▶ PROBLEM STATEMENT: Will you print every one of the records below word for word?
** START OF ENTRIES PROVIDED **
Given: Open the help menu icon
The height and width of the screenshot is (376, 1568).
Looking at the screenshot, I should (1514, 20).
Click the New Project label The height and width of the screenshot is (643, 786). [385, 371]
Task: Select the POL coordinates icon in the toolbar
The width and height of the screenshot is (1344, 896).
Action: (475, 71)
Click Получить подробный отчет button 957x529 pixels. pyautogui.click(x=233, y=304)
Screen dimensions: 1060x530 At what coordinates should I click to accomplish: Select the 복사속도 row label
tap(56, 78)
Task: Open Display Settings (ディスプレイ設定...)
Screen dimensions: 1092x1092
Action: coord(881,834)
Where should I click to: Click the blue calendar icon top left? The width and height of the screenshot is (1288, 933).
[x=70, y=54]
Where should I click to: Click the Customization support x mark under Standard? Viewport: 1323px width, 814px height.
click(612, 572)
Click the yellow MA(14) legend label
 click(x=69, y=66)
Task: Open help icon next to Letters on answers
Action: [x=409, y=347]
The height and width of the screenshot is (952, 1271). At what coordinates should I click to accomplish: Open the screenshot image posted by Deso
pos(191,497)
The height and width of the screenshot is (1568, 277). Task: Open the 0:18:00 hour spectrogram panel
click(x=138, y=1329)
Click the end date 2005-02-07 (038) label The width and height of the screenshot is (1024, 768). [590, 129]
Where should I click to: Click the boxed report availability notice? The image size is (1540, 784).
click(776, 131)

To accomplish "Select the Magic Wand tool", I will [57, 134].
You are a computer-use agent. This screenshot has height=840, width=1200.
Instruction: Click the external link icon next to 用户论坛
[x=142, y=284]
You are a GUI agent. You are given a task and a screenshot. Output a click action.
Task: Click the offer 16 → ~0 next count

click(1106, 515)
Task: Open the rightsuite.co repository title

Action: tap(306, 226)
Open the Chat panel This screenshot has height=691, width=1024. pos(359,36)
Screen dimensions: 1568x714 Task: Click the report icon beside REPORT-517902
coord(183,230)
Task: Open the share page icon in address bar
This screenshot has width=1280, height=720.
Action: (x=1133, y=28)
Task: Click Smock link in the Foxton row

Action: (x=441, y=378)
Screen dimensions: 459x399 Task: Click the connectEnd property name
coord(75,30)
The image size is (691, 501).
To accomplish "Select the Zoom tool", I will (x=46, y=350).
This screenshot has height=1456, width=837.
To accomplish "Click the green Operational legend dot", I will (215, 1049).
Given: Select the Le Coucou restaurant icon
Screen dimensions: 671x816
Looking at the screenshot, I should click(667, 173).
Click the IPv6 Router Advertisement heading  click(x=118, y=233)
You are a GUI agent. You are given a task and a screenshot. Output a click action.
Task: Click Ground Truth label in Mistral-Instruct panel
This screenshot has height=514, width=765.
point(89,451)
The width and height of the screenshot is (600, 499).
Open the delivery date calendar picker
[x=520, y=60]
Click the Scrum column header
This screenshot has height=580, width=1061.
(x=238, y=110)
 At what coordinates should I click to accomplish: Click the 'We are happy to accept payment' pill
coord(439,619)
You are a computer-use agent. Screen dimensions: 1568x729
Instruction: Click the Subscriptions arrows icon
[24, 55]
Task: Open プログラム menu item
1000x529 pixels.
** END OF ENTRIES PROVIDED **
▶ WRITTEN SOLUTION:
Given: Open the help menu icon
The height and width of the screenshot is (376, 1568).
Looking at the screenshot, I should (1514, 20).
Click the New Project label The height and width of the screenshot is (643, 786). [385, 371]
Task: Select the POL coordinates icon in the toolbar
The width and height of the screenshot is (1344, 896).
Action: (475, 71)
Click Получить подробный отчет button 957x529 pixels. pyautogui.click(x=233, y=304)
Screen dimensions: 1060x530 At what coordinates should I click to accomplish: Select the 복사속도 row label
tap(56, 78)
Task: Open Display Settings (ディスプレイ設定...)
Screen dimensions: 1092x1092
Action: coord(881,834)
Where should I click to: Click the blue calendar icon top left? The width and height of the screenshot is (1288, 933).
[x=70, y=54]
Where should I click to: Click the Customization support x mark under Standard? Viewport: 1323px width, 814px height.
click(612, 572)
Click the yellow MA(14) legend label
 click(x=69, y=66)
Task: Open help icon next to Letters on answers
Action: [x=409, y=347]
The height and width of the screenshot is (952, 1271). At what coordinates should I click to accomplish: Open the screenshot image posted by Deso
pos(191,497)
The height and width of the screenshot is (1568, 277). Task: Open the 0:18:00 hour spectrogram panel
click(x=138, y=1329)
Click the end date 2005-02-07 (038) label The width and height of the screenshot is (1024, 768). [590, 129]
Where should I click to: Click the boxed report availability notice? The image size is (1540, 784).
click(776, 131)

To accomplish "Select the Magic Wand tool", I will [57, 134].
You are a computer-use agent. This screenshot has height=840, width=1200.
Instruction: Click the external link icon next to 用户论坛
[x=142, y=284]
You are a GUI agent. You are given a task and a screenshot. Output a click action.
Task: Click the offer 16 → ~0 next count

click(1106, 515)
Task: Open the rightsuite.co repository title

Action: tap(306, 226)
Open the Chat panel This screenshot has height=691, width=1024. pos(359,36)
Screen dimensions: 1568x714 Task: Click the report icon beside REPORT-517902
coord(183,230)
Task: Open the share page icon in address bar
This screenshot has width=1280, height=720.
Action: (x=1133, y=28)
Task: Click Smock link in the Foxton row

Action: (x=441, y=378)
Screen dimensions: 459x399 Task: Click the connectEnd property name
coord(75,30)
The image size is (691, 501).
To accomplish "Select the Zoom tool", I will (x=46, y=350).
This screenshot has height=1456, width=837.
To accomplish "Click the green Operational legend dot", I will (215, 1049).
Given: Select the Le Coucou restaurant icon
Screen dimensions: 671x816
Looking at the screenshot, I should click(667, 173).
Click the IPv6 Router Advertisement heading  click(x=118, y=233)
You are a GUI agent. You are given a task and a screenshot. Output a click action.
Task: Click Ground Truth label in Mistral-Instruct panel
This screenshot has height=514, width=765.
point(89,451)
The width and height of the screenshot is (600, 499).
Open the delivery date calendar picker
[x=520, y=60]
Click the Scrum column header
This screenshot has height=580, width=1061.
(x=238, y=110)
 At what coordinates should I click to accomplish: Click the 'We are happy to accept payment' pill
coord(439,619)
You are a computer-use agent. Screen dimensions: 1568x729
Instruction: Click the Subscriptions arrows icon
[24, 55]
Task: Open プログラム menu item
1000x529 pixels.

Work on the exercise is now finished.